- _What is asked_:
Reproduce every line of text in the data below word for word, leaving out the pictures.

- _Data excerpts_:
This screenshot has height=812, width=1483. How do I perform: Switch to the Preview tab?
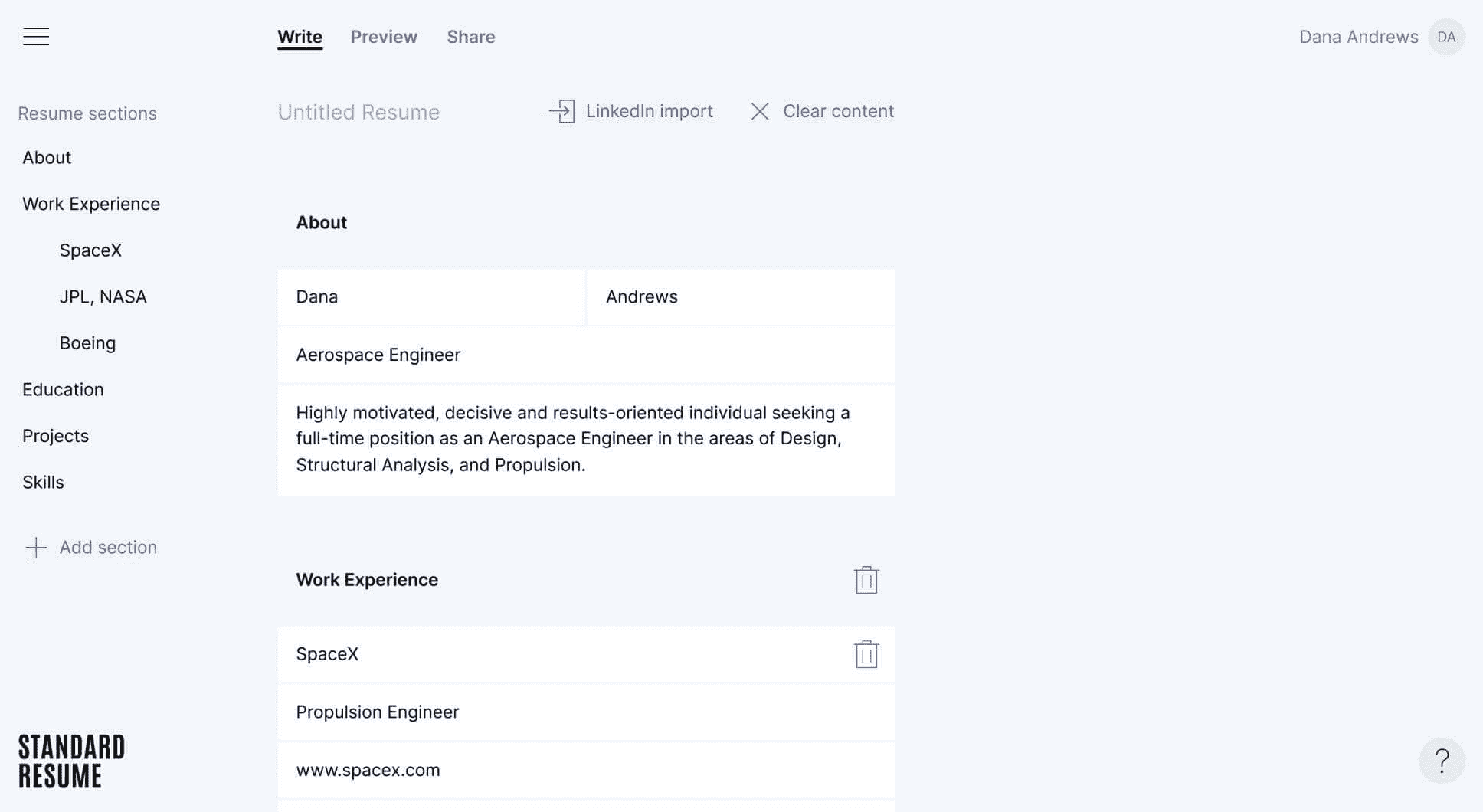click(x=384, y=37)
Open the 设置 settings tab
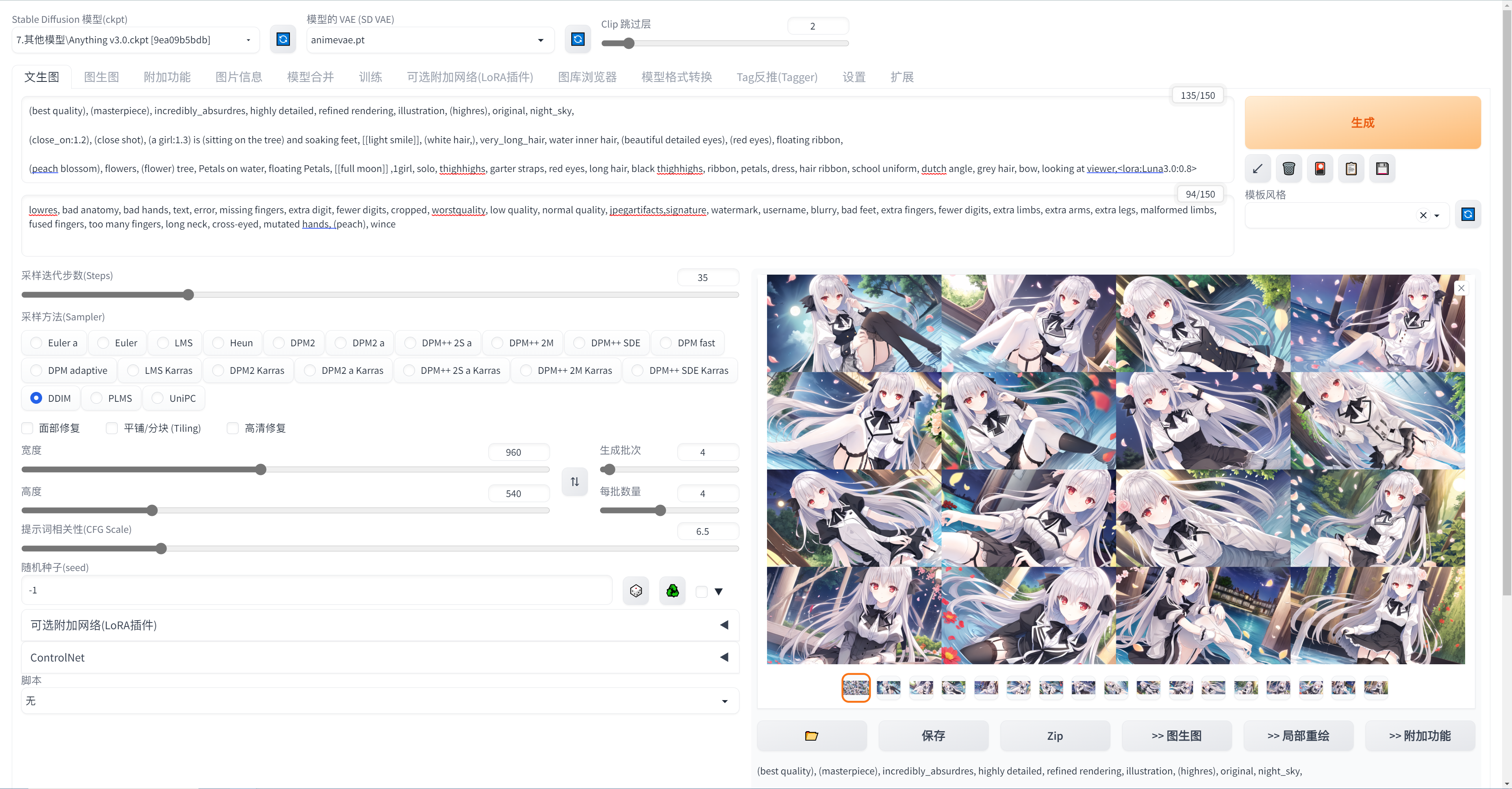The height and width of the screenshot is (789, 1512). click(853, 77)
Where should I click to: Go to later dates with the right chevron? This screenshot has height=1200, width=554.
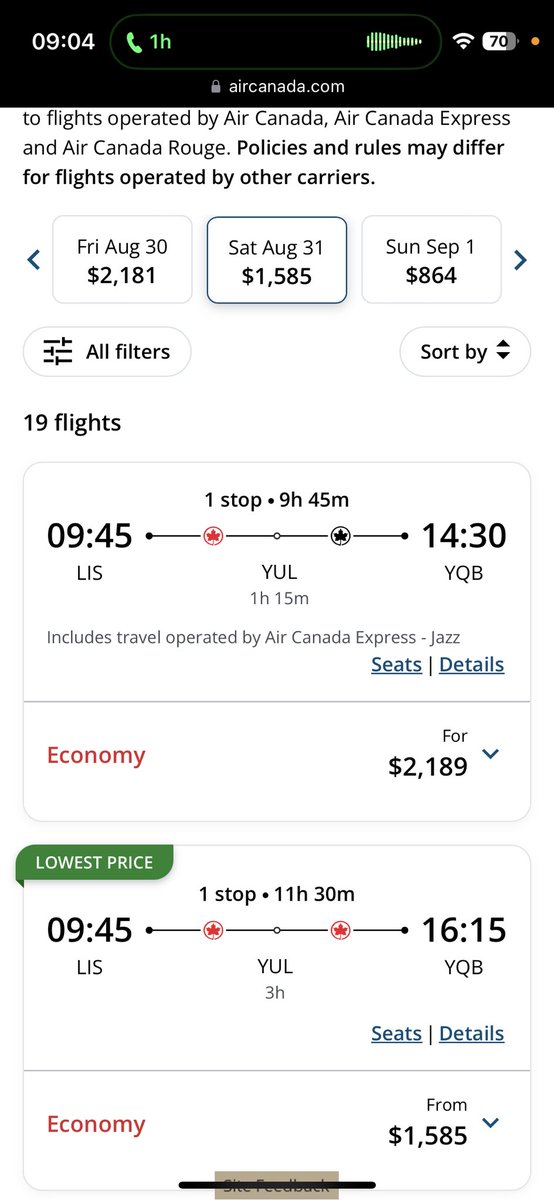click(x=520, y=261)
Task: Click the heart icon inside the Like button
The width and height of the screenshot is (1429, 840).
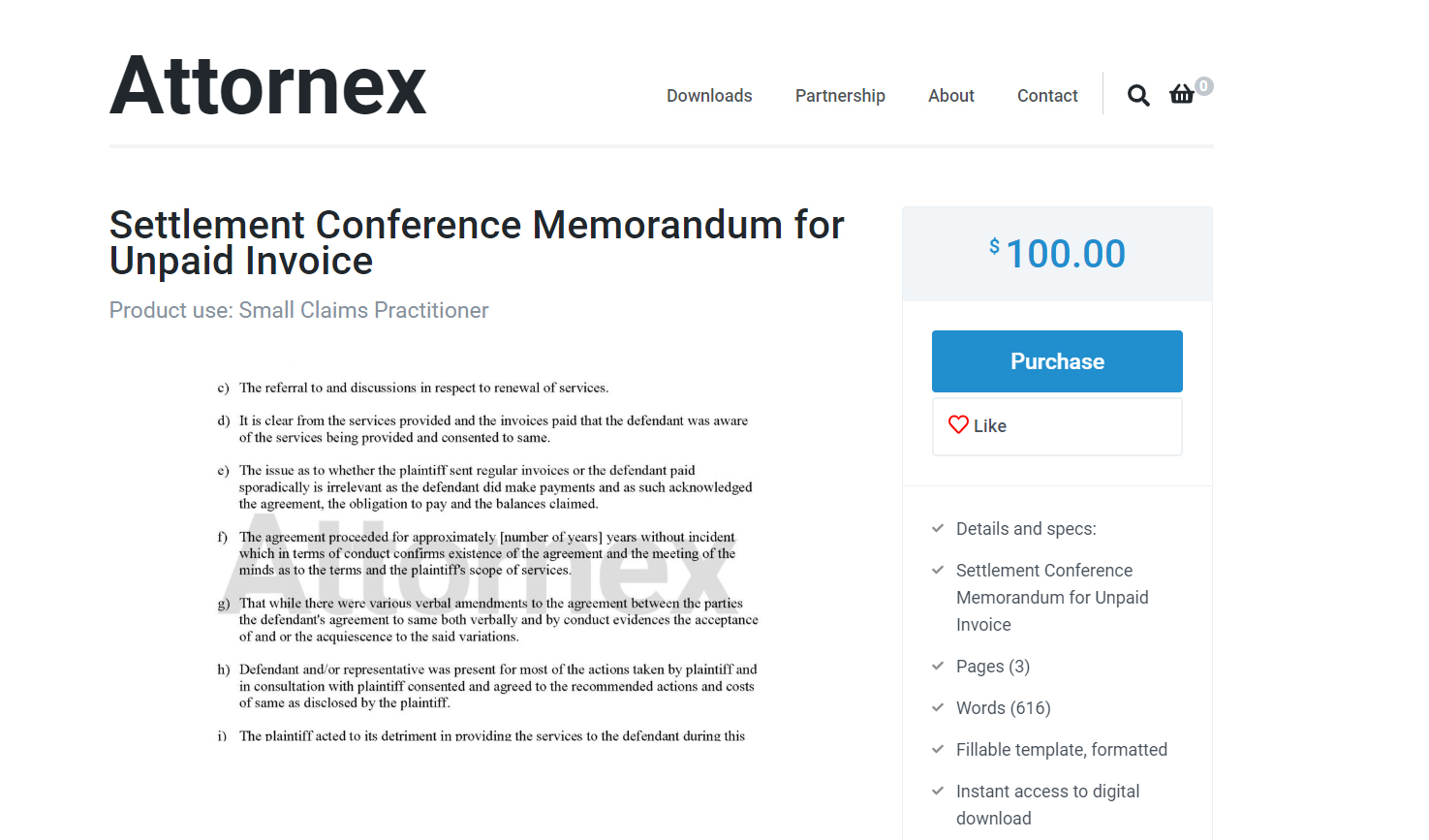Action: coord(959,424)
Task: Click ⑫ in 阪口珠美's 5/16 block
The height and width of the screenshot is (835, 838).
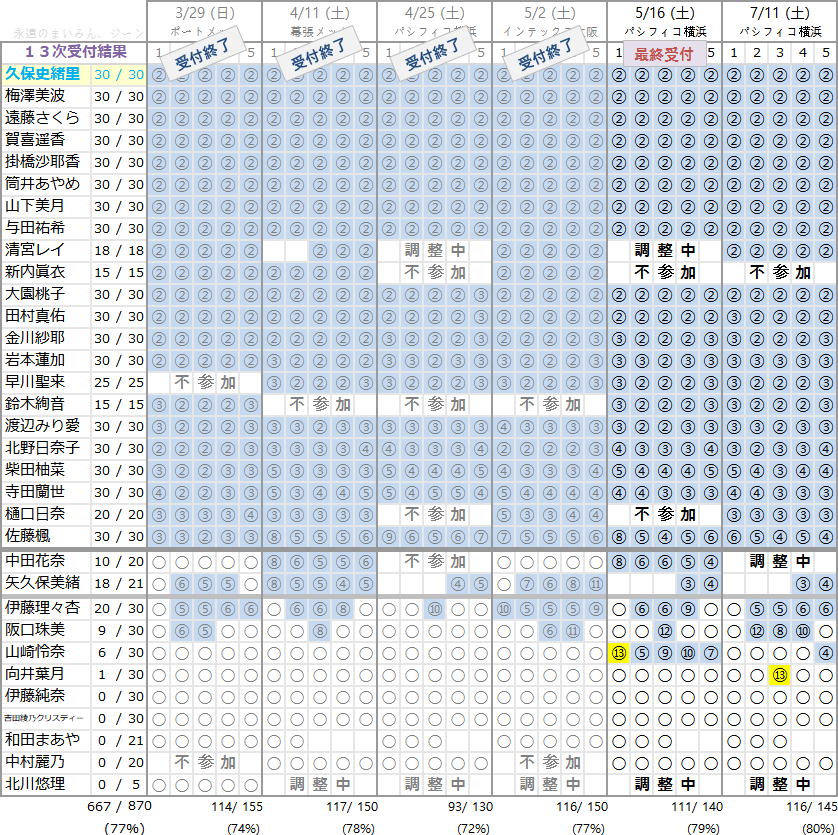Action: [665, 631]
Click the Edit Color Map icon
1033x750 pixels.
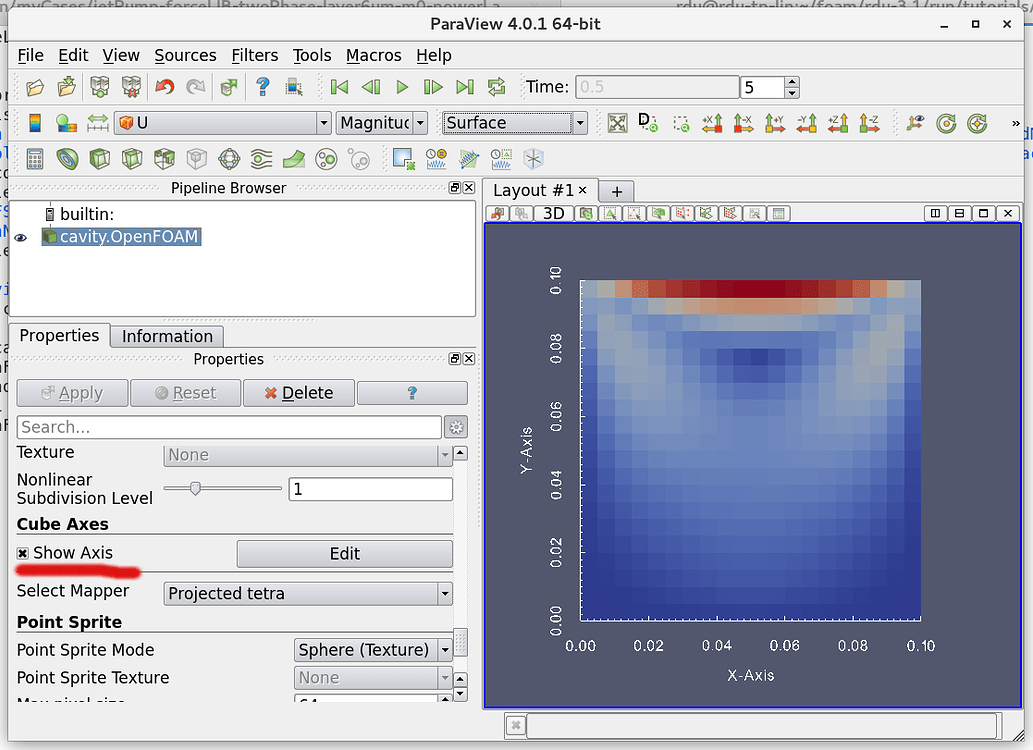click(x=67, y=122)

- _Worked answer_:
This screenshot has height=812, width=1483. How do I perform: Switch to the Preview tab?
click(x=384, y=37)
Open the 设置 settings tab
The height and width of the screenshot is (789, 1512). click(853, 77)
Where should I click to: Go to later dates with the right chevron? This screenshot has height=1200, width=554.
click(x=520, y=261)
Task: Click the heart icon inside the Like button
The width and height of the screenshot is (1429, 840).
Action: coord(959,424)
Task: Click ⑫ in 阪口珠美's 5/16 block
The height and width of the screenshot is (835, 838).
Action: [665, 631]
Click the Edit Color Map icon
1033x750 pixels.
click(x=67, y=122)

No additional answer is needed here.